En 5608 (1849), une épidémie de choléra se déclara en Russie. Les Juifs se mirent à faire leur examen de conscience (puisque rien n’est fortuit). L’un d’eux vint trouver Rabbi Israël Saleanter pour dire du mal d’untel. Le grand Maître lui répondit qu’on ne bannit pas du camp le « métsora » parce qu’il avait menti, mais même s’il avait dit la vérité (d’après traité « ‘arakhin » 16). Puisqu’il s’entend si bien à débusquer les fautes chez les autres, il sera retranché du camp. « Isolé », il pourra faire son introspection à loisir pour « réparer » ses défauts et ses fautes. De là, on voit que « tel est pris qui croyait prendre. » En disant d’autrui qu’il appartient au « ‘érev rav » (péjoratif ; descendant des Egyptiens qui s’étaient joints à notre peuple lors de la sortie d’Egypte, plus ou moins authentiquement convertis) il ne faisait que se projeter, comme l’enseignait le « Gaon de Vilna ». « Ceux qui cherchent querelles et médisent d’autrui… -ces derniers étant les pires- portent le nom « d’Amalécites » (ennemis jurés d’Israël ; « Even Shéléma » 11, §8). Que Dieu nous épargne de tomber dans leurs filets.
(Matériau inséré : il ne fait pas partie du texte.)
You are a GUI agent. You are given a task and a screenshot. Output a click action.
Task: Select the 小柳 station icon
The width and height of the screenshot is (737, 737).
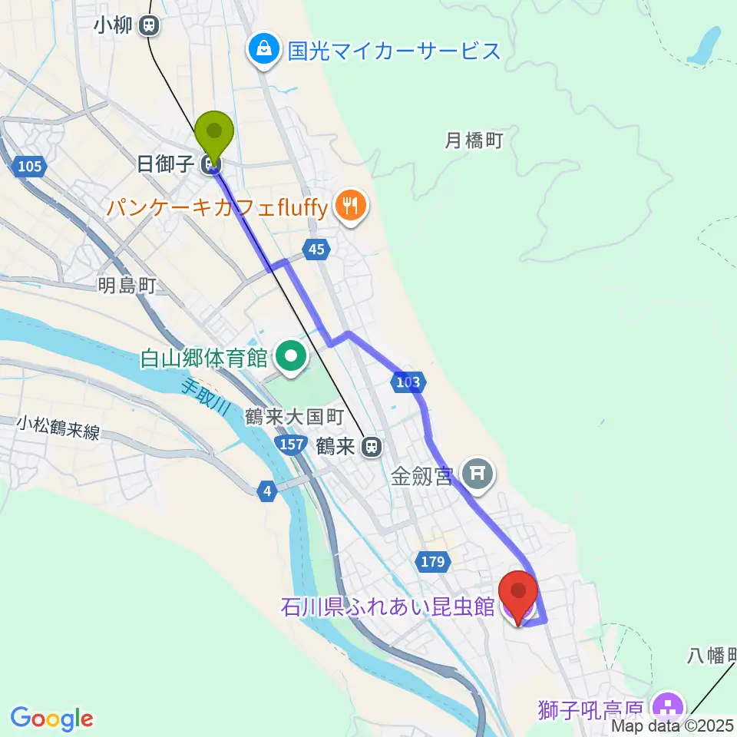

On ne rappellera jamais assez la gravité de la médisance. A propos de la « Faute des Explorateurs » (cf. Nom. XIII), une « Mishna » enseigne : « Ainsi, la parole est plus grave que l’acte car Dieu n’a décrété le châtiment de nos ancêtres dans le désert que lorsqu’ils ont bafoué (Eretz Israël) » (Traité « ‘arakhin » 15 a). Celui qui décrie une jeune fiancée commet une faute plus grave que s’il l’avait violée » (ibidem), malgré tout ce que cet acte a d’horrible et de traumatisant, car même si on découvre qu’il avait menti, il y aura toujours des gens pour penser « qu’il n’y a pas de fumée sans feu ».

Là encore, on doit apprendre de la démarche intellectuelle du plus achevé de tous les hommes : « Lorsque Dieu dit à Moïse (après la « Faute du Veau d’Or ») : « Descends, car le peuple que tu as fait sortir d’Egypte s’est corrompu » (Ex. XXXII, 7), il (Moïse) –qui tenait les Tables (de l’Alliance)- ne voulait pas croire qu’Israël avait (effectivement) fauté. Il Lui dit : « Je n’y croirai pas tant que je ne l’aurai pas vu », comme il est dit : « Alors qu’il approchait du camp, il vit le veau (d’or) et les danses. Moïse s’emporta et jeta les Tables de ses mains, les brisant au pied de la montagne » (Ex XXXII, 19). Il ne les brisa qu’après les avoir vues de ses yeux. Malheur à celui qui témoigne sur la foi de ce qu’il voit uniquement. Moïse aurait-il pu douter de la déclaration de l’Eternel, « Le peuple… s’est corrompu ?! » – Non. Mais il voulait enseigner le savoir-vivre (authentique) à Israël. Même si on entend telle chose d’une personne digne de confiance, on n’est pas tenu de recevoir son témoignage ni (à plus forte raison) de se comporter en conséquence » (« Shémot Rabba » 46, §41).